Film montage, in reflecting a telic system, can
therefore give the viewer an idea, an experience of how it is to engage that
system in the world. It is a working through of ideas. In TO THE WONDER, Malick
is perfectly aware of the different ways to tell a story and to engage systems
through montage. This film, being about love, posits a system where private
love engages the world and what it suffers. This is a political as well as a
deeply religious film, where activism is defined in Christian terms.
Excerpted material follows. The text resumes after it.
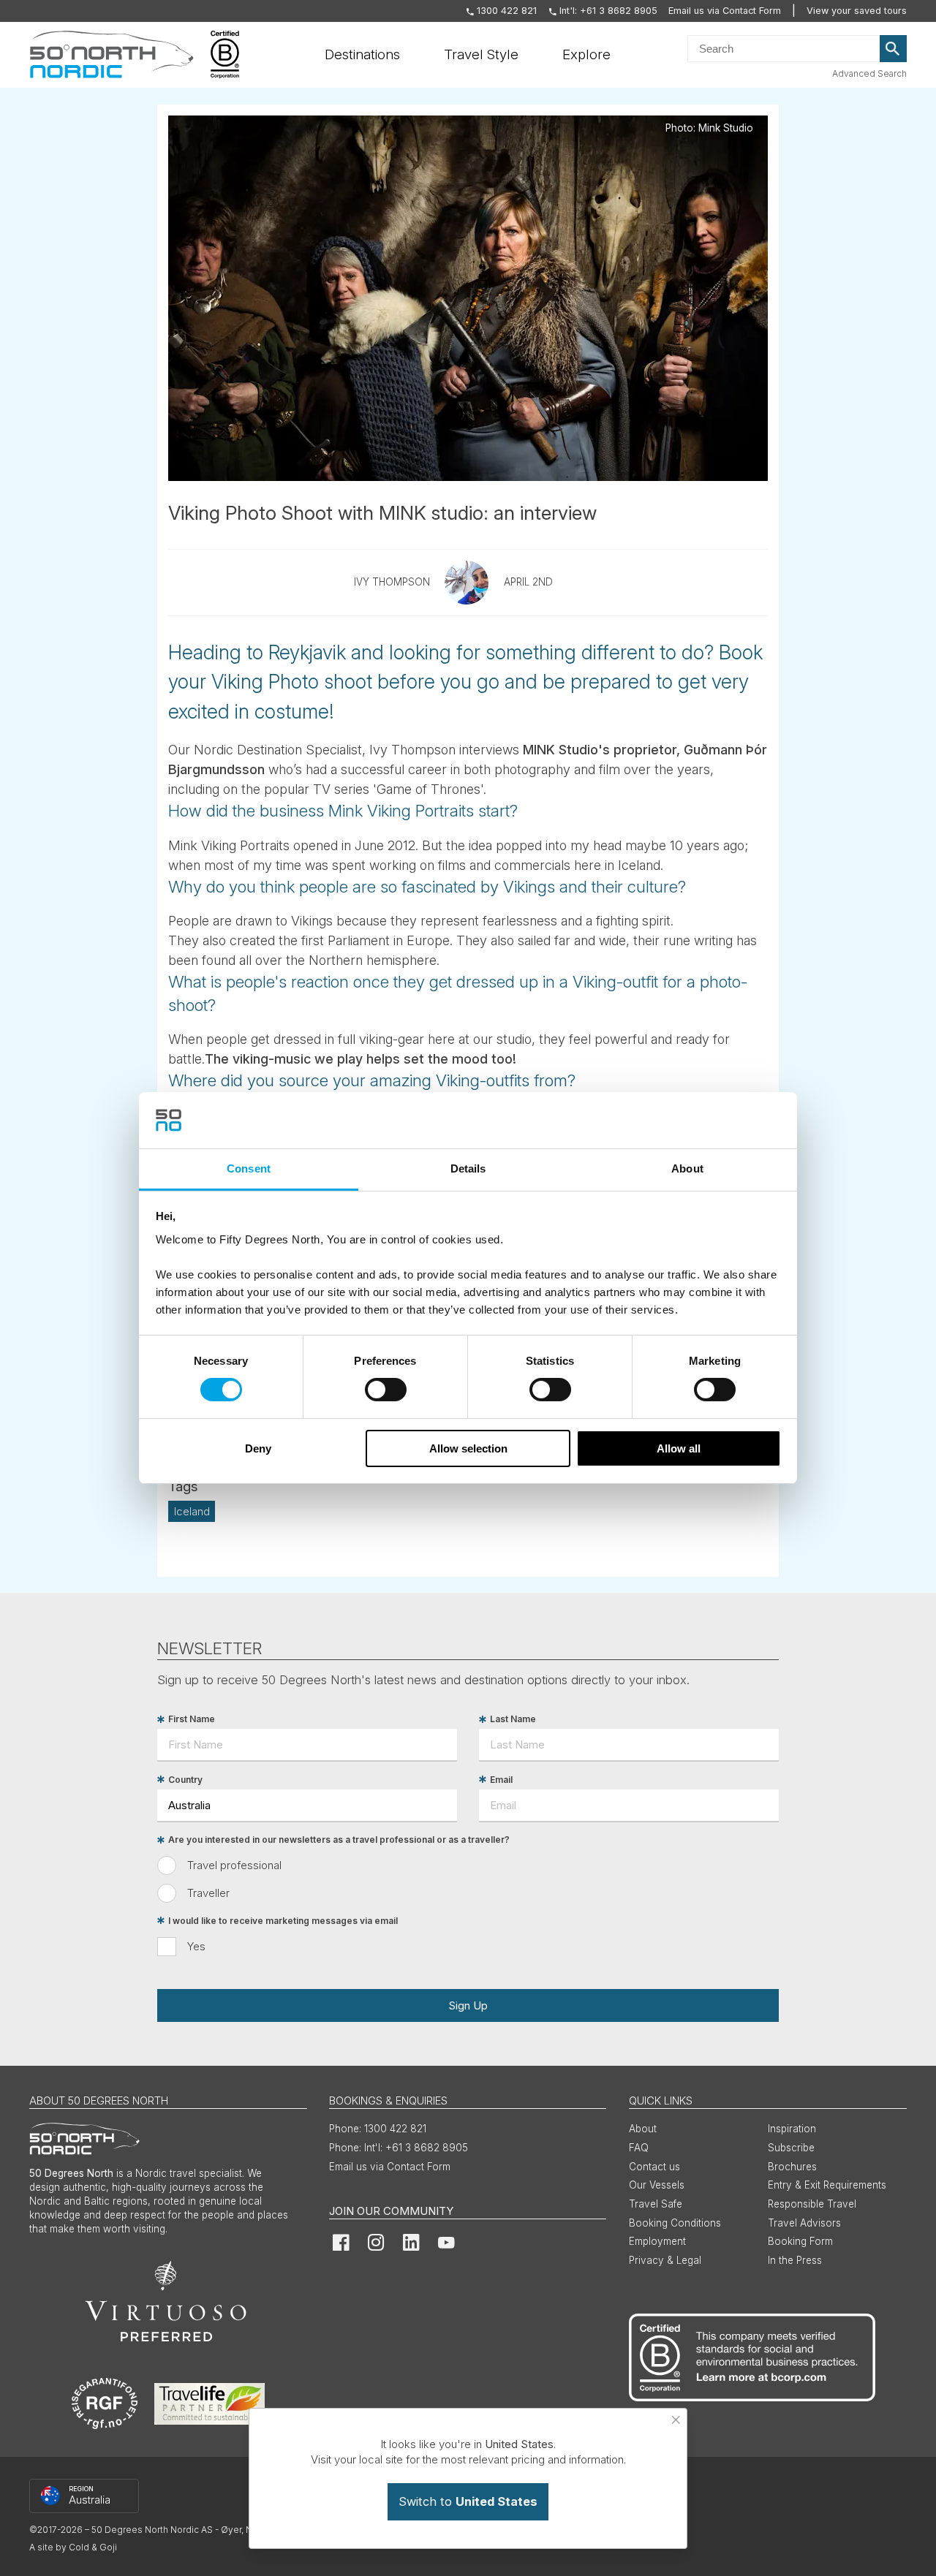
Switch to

Let’s look at a pivotal scene from the film, which
though does not expose any plot points nevertheless compresses the film’s style
and essence.
http://www.youtube.com/watch?v=G36SmOpsbvM
This montage sequence used a narrative blanket
which is basically the description of a spiritual hierarchy. This ‘hierarchy’,
however dissipates under its own setting. Christ is everywhere, and all images are
equated. Images are not mounted on top of one another anymore, and yet they
form a visual tapestry. This tapestry is not formed through matching frames,
architectural or kinetic motifs within the frame, gestures linking image to image, but rather
through a voice describing the invisible, that which is not of the image and
could not be found there. The divine, beyond cause of all causes, calls out to
us, loves us and makes us love that which we engage, the world with all its
pain and the weight of its suffering (disease, poverty, addiction, the raping
of the environment, the loss of faith and the fear of commitment and of
instability); it is there somehow present in that gorgeous nothingness* that we
give one another when we bear the right fruit and open ourselves to wonder.
* I
hope it is clear here I meant that phrase “gorgeous nothingness” opposing the
way David Denby uses this term in his review of the film for The New Yorker.